Reporters Without Borders is appalled by yesterday’s decision by a court in the central city of Gitega to again adjourn radio journalist Hassan Ruvakuki’s appeal against his conviction on a terrorism charge. It was the second time in ten days that the case has been adjourned after a one-day hearing.
"This latest postponement of Ruvakuki’s appeal is an outrage," Reporters Without Borders director-general Christophe Deloire said. "It is based on a ridiculous pretext that points to political meddling in the judicial sphere. They seem to have decided in advance to drag out these proceedings by holding just one hearing a week, contrary to the requests made by the defendants and their lawyers.
"If the Burundian authorities are counting on these repeated delays to discourage Ruvakuki, his lawyers and his supporters, they are mistaken. We will pursue this battle to the end in order to prove his innocence and obtain his release."
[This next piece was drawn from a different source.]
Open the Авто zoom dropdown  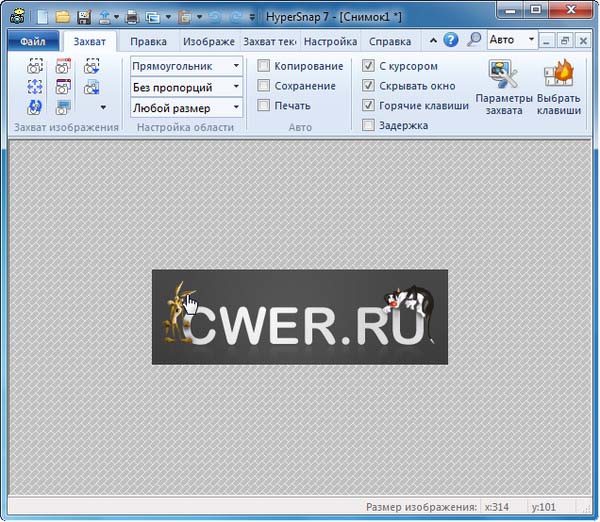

At the end of yesterday’s hearing (the second since the appeal began on 8 October), Gitega appeal court president Fulgence Ruberintwari announced: "We have received a letter from the governor of the province saying there is a festivity here in Gitega on Friday to launch the city’s centenary. So the proceedings cannot continue tomorrow." He set the next hearing for 25 October.
Ruvakuki’s lawyer, Onésime Kabayabaya, had stressed the urgency of the situation when he addressed the court yesterday morning.
"Hassan Ruvakuki has been languishing in prison for nearly a year for nothing and wants this appeal to be heard rapidly so that he can demonstrate his innocence,” he said. "We therefore urge you (...) to hold these proceedings without any interruption because he would like to be cleared quickly in order to be reunited with his family and go back to work."
A reporter for Bonesha FM and Radio France Internationale’s Swahili service, Ruvakuki was sentenced to life imprisonment last June on a charge of "participating in a terrorist act" after interviewing members of a Burundian rebel group.
09.10.12 - Imprisoned journalist still hopeful after appeal postponed, but colleagues are stunned
A court in the central city of Gitega began yesterday to hear the appeals of radio journalist Hassan Ruvakuki and 22 other defendants against their terrorism convictions but "to everyone’s stupefaction" adjourned until 18 October at the end of the first session, said a Reporters Without Borders representative attending the hearing.
"All those who had gone to the hearing had expected to come back the next morning and had made preparations to do this," the Reporters Without Borders representative said.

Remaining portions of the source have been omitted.